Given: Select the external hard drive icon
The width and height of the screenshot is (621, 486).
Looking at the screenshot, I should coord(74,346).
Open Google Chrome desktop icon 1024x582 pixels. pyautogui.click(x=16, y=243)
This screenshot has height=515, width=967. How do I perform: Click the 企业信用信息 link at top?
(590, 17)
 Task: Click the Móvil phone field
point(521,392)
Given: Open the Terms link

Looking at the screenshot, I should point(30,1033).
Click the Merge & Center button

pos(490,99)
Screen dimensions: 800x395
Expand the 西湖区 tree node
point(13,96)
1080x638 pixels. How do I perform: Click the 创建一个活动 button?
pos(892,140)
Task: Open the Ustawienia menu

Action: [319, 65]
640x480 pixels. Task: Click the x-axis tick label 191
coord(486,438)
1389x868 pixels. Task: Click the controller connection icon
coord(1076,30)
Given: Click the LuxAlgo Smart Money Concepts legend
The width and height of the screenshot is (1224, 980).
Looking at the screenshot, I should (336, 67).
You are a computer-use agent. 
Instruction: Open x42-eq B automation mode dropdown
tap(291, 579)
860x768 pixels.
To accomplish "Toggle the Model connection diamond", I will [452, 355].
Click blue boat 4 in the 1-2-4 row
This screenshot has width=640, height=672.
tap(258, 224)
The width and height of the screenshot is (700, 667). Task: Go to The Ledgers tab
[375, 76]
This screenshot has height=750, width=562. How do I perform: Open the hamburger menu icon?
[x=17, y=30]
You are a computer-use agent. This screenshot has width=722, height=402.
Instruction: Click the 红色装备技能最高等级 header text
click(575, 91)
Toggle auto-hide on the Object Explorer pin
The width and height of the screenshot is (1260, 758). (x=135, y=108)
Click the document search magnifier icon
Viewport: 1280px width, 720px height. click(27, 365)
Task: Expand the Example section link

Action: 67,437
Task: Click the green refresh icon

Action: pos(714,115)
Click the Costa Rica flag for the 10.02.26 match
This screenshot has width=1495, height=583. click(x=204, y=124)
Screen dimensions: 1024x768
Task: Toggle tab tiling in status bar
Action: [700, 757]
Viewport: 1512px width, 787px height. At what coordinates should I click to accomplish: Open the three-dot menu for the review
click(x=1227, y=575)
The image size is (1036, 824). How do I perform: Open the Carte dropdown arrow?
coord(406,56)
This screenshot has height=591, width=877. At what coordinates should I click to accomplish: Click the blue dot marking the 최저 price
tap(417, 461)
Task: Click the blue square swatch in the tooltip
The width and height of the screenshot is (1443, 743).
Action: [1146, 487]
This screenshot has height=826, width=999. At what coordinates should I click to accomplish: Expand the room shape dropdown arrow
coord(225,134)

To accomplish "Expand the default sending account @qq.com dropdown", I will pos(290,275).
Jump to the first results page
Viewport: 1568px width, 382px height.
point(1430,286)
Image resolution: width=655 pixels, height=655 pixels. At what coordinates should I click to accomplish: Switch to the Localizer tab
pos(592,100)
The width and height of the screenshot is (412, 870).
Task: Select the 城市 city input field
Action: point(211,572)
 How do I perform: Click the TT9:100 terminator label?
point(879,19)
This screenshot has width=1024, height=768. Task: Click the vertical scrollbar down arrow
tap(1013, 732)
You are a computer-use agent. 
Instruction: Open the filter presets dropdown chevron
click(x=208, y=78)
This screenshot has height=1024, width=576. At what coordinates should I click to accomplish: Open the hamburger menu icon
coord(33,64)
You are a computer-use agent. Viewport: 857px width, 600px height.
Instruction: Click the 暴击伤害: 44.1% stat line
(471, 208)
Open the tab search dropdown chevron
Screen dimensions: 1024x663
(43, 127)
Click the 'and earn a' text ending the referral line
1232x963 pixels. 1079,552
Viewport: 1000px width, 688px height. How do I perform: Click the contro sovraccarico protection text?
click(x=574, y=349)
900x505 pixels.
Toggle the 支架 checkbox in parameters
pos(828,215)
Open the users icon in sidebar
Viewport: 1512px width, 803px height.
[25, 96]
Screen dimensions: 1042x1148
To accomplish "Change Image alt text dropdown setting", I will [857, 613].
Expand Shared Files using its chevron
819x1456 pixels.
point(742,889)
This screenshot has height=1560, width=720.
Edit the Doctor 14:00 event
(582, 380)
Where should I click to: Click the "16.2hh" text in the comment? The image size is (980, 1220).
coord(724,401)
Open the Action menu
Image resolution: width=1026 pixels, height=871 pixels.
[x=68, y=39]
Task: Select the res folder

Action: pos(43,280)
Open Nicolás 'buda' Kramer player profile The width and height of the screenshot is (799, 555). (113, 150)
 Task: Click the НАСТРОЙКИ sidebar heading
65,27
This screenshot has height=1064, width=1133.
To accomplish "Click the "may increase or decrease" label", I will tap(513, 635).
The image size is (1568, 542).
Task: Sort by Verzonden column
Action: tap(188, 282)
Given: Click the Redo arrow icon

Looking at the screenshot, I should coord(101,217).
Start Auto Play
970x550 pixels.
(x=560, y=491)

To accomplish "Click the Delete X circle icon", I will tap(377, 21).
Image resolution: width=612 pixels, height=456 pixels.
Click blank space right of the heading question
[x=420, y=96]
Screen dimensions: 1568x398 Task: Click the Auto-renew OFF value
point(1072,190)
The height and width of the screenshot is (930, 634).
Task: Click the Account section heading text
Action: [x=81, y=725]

-.-.-

Using the listing above, return word for word each line from the one that has "Click the document search magnifier icon" through the one that has "Jump to the first results page", and no line outside that range.

• _YOUR RESPONSE_
Click the document search magnifier icon
Viewport: 1280px width, 720px height. click(27, 365)
Task: Expand the Example section link

Action: 67,437
Task: Click the green refresh icon

Action: pos(714,115)
Click the Costa Rica flag for the 10.02.26 match
This screenshot has width=1495, height=583. click(x=204, y=124)
Screen dimensions: 1024x768
Task: Toggle tab tiling in status bar
Action: [700, 757]
Viewport: 1512px width, 787px height. At what coordinates should I click to accomplish: Open the three-dot menu for the review
click(x=1227, y=575)
The image size is (1036, 824). How do I perform: Open the Carte dropdown arrow?
coord(406,56)
This screenshot has height=591, width=877. At what coordinates should I click to accomplish: Click the blue dot marking the 최저 price
tap(417, 461)
Task: Click the blue square swatch in the tooltip
The width and height of the screenshot is (1443, 743).
Action: [1146, 487]
This screenshot has height=826, width=999. At what coordinates should I click to accomplish: Expand the room shape dropdown arrow
coord(225,134)

To accomplish "Expand the default sending account @qq.com dropdown", I will pos(290,275).
Jump to the first results page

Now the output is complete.